The exploratory responder rate also increased over time. A response was defined as at least a 30% reduction in Hwa-byung Symptom Scale score; the rate was 28.6% at Week 4 and 59.3% at Week 8.
Psychological flexibility may be part of the mechanism, but that analysis was exploratory. Improvement on the Acceptance and Action Questionnaire-II correlated with symptom improvement, and a mediation model was consistent with psychological flexibility carrying part of the change.
The Main Limitation Is the Missing Control Group
The cleanest reading is that Hwa-free was feasible and associated with symptom improvement in this specific pilot sample. The study cannot separate app effects from expectancy, regression to the mean, repeated assessment, clinician contact, or natural symptom change.
- Single-arm design: Everyone received the app, so there was no sham app, waitlist, or active comparison group.
- Small sample: The main analysis included 28 people, and the per-protocol analysis included 19.
- Preprint status: The report had not been peer reviewed, and the authors explicitly said it should not guide clinical practice.
- UX thresholds: The trial did not predefine clear success cutoffs for adherence and user experience.
Those limits define the next test: a randomized controlled trial with prespecified feasibility thresholds, a comparator condition, and enough participants to estimate whether Hwa-free improves symptoms beyond nonspecific study effects.
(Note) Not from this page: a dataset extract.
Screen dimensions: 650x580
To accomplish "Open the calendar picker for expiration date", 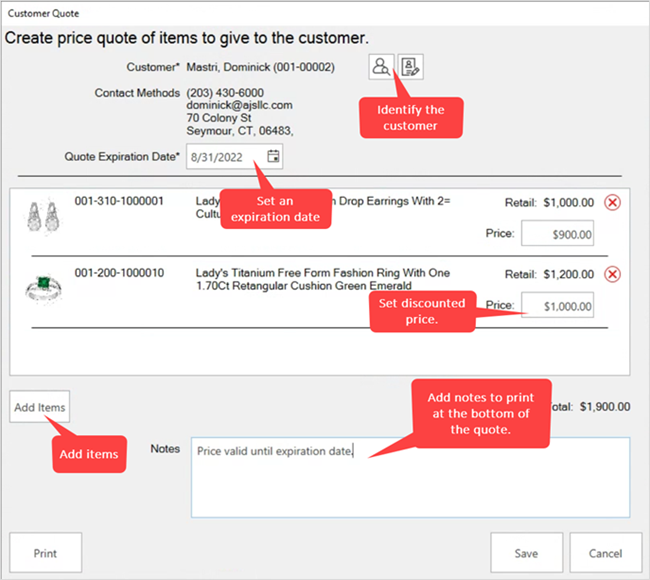I will (273, 157).
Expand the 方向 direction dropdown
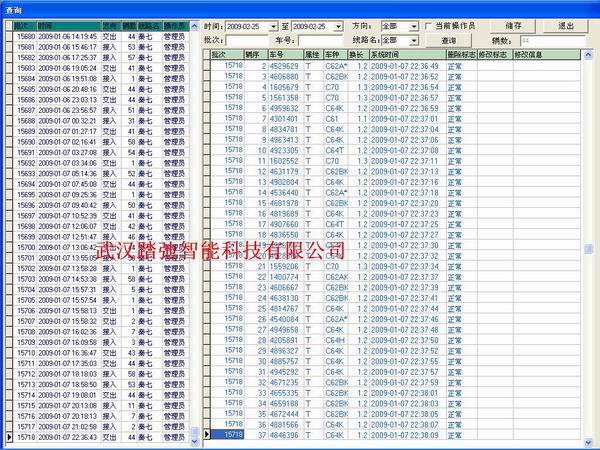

Citation: DOI: 10.64898/2026.04.19.26351203. Kwon et al. Digital Therapeutic for Hwa-byung Based on Acceptance and Commitment Therapy: A Pilot Feasibility Trial. medRxiv. 2026.
Study Design: Single-arm, single-center pilot feasibility trial of a 4-week app-based intervention with Week 8 follow-up.
Sample Size: 30 enrolled adults with Hwa-byung; 28 included in the modified intention-to-treat analysis.
Key Statistic: Mean app use was 19.9 of 28 days, and Hwa-byung Symptom Scale scores fell by 9.8 points by Week 4.
Caveat: No control group and no peer review yet, so the findings support a randomized trial rather than clinical use.